Wall Street was happy with the news, pushing the company’s shares up 5.1%, or $3.53, to $72.31, in morning trading Monday. Since the beginning of the year Caterpillar’s market value has risen 26.9%. Industry competitors were also higher as Deere ( DE – news – people ) enjoyed a jump of 2.3% and Cummins ( CMI – news – people ) increased 1.4%, though Navistar ( NAV – news – people ) slipped 0.3%.

“Economic conditions are definitely improving, particularly in the world’s developing economies. Industry activity and orders are significantly higher than last year and are at record levels in some areas,” said Caterpillar Chief Executive Jim Owens.

Caterpillar said the earnings jump came on a mix of lower manufacturing costs, among other factors. The company noted that the improvements were partially offset by the impact of lower sales volume and higher taxes, including the $90 million charge related to the recently signed U.S. health care legislation. (See “Today’s Expensive Health Care Is Tomorrow’s Necessity.”)

Nonetheless, the brighter landscape led Caterpillar to up its outlook, lifting both its sales and earnings forecast for the rest of the year. The company now expects sales in a range between $38 billion and $42 billion, with earnings between $2.50 and $3.25 per share.

“The main driver behind our improved outlook is robust growth in Asia/Pacific and Latin America and continued improvement in mining and energy globally,” Owens said.

It wasn’t like that before. Caterpillar’s fourth quarter, while well ahead of expectations, saw its profits buried by reduced dealer inventories, leading to an earnings drop of 64.9%. (See “Caterpillar Beats, Profits Tumbles.”)

But that was then. “We are very encouraged by our performance in the first quarter. We focused on cost management and deployment of the Caterpillar Production System–factory efficiency improved, margins improved and our machinery business returned to profitability,” Owens said. “In addition, cash flow was positive, and we strengthened our balance sheet with continued improvement in our debt-to-capital ratio.

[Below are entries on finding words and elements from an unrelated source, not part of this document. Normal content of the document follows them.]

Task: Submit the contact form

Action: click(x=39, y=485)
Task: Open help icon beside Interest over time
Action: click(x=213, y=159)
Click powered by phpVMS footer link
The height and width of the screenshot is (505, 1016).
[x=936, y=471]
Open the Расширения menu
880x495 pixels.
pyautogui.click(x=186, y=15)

As a result, we are well positioned to invest for growth where needed.”

The report wasn’t perfect though. Sales, while strong, were weaker than the market would have hoped, falling 7.3% to $631 million, from $681 million in 2009. The company credited the drop primarily to a $71 million impact from lower-earnings assets, along with an $11 million unfavorable impact from returned or repossessed impact.